Storie delle famiglie
01/12/2018
Quel “pezzetto” del nostro cuore
Ho lasciato l’attività, ci sono mille pensieri ma vengono in secondo piano. In questo momento la priorità è mio figlio Leonardo. L’ho desiderato, l’ho voluto, l’ho cercato. Quindi pensare di lasciarlo qui da solo non è una cosa che voglio. Non me la sento. Quando siamo arrivati a Roma non ho potuto neanche dire “Perché proprio a me?” perché basta entrare al Bambin Gesù per capire che non capita solo a te. Fa male, perché un bambino non ha colore, non ha religione, non ha politica. È un bambino. Deve solo giocare, deve solo pensare alla sua età. Vedere la malattia su di loro fa male, fa proprio male. La prima notte in ospedale, prima di addormentarci gli ho detto una cosa stupida: “Mi raccomando Leo, devi essere sempre? ...Forte”. Il primo giorno gliel’ho detto io come frase e poi lui ora ogni sera prima di addormentarci io gli dico l’inizio e lui mi dice la fine: “Forte”. Devi essere forte perché in queste situazioni ci vuole tanta forza e si riesce ad affrontare meglio tutto e la forza che abbiamo avuto finora noi ce l’ha trasmessa lui. Dal punto di vista economico, pensare di vivere a Roma, con un mutuo da pagare giù a Bari, era… impossibile. Così quando ci hanno detto che potevamo stare a Casa Ronald, è stato un sollievo. Avverti un senso di libertà stando in Casa perché non hai molte restrizioni, in primis per lui. È una situazione per certi versi più serena, più tranquilla, più spensierata. C’è sempre un po’ un via vai di gente: chi viene, chi se ne va, chi torna. Siamo tutti qui per uno stesso motivo: pensare al benessere dei nostri figli. È una bella sensazione, senti di far parte di una famiglia allargata. Leo già quando è uscito dall’ospedale sembrava stesse vedendo il mondo per la prima volta. Ha sempre avuto una gioia, una tranquillità nello stare con gli altri, adesso alcune volte ad esempio si stanca e diventa un po’ “piccioso” come è normale che sia, anche perché ha quattro anni. Io continuo a trattarlo come lo trattavo prima anche perché per me non è cambiato nulla. Non avrei voluto che vivesse questa esperienza però purtroppo ormai la sta vivendo, come la stiamo vivendo noi, e dobbiamo cercare di fargliela vivere nel modo più tranquillo del mondo. Glielo dico sempre di conservare il sorriso, alcune volte ti viene meno, però è l’unico modo che ho trovato io per affrontare la vita.

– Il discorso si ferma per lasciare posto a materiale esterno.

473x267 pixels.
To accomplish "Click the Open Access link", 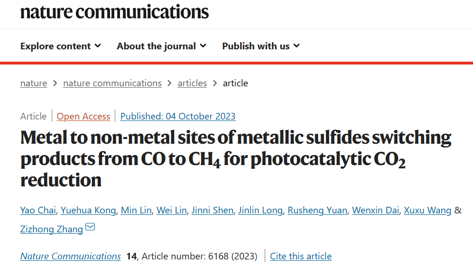I will click(x=83, y=117).
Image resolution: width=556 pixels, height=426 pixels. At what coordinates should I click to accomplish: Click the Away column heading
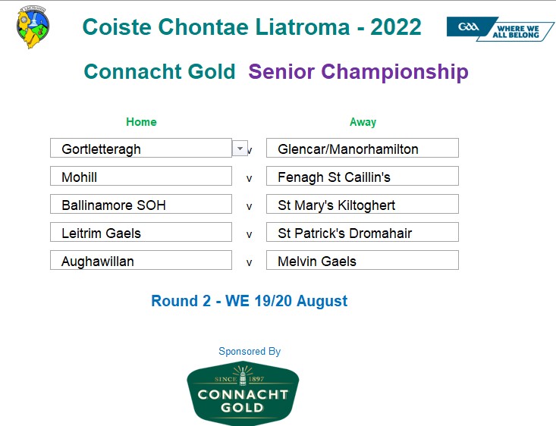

Lo chiamo Pezzetto perché genericamente tutti i figli sono delle mamme. E allora io ho sempre detto che a me basta un pezzetto, anche piccolo, del suo cuore. Quindi per me lui è pezzetto. Non mi sono mai soffermato troppo su quella casetta trasparente dentro McDonald’s. Non perché non l’avessi notata, ma perché in genere non credo molto nelle donazioni. Adesso la guardo con occhi totalmente differenti. Quei soldi vengono investiti per far sì che un genitore possa star vicino al proprio figlio. La stessa Fondazione Ronald nasce per l’esigenza di un papà. Vedo adesso quella casetta con occhi totalmente differenti. Ho visto molti genitori dormire in macchina. Questo mondo non lo vuoi vedere, in realtà. Non lo vuoi vedere perché non vuoi vedere la malattia su un bambino. Quando ci sei dentro, purtroppo non lo puoi più ignorare. E quindi ti rendi conto di che mondo c’è attorno, di quello che tra virgolette tu non vedi: i volontari, i dipendenti, le altre famiglie. Quando vai via dalla tua città, lasci casa che è il posto più intimo che puoi avere. In Casa Ronald dovrai adattarti a stare con altre famiglie, dovrai adattarti ad altri modi di vivere, però hai sempre una casa in cui tornare dopo l’ospedale. E non è poco. È tantissimo.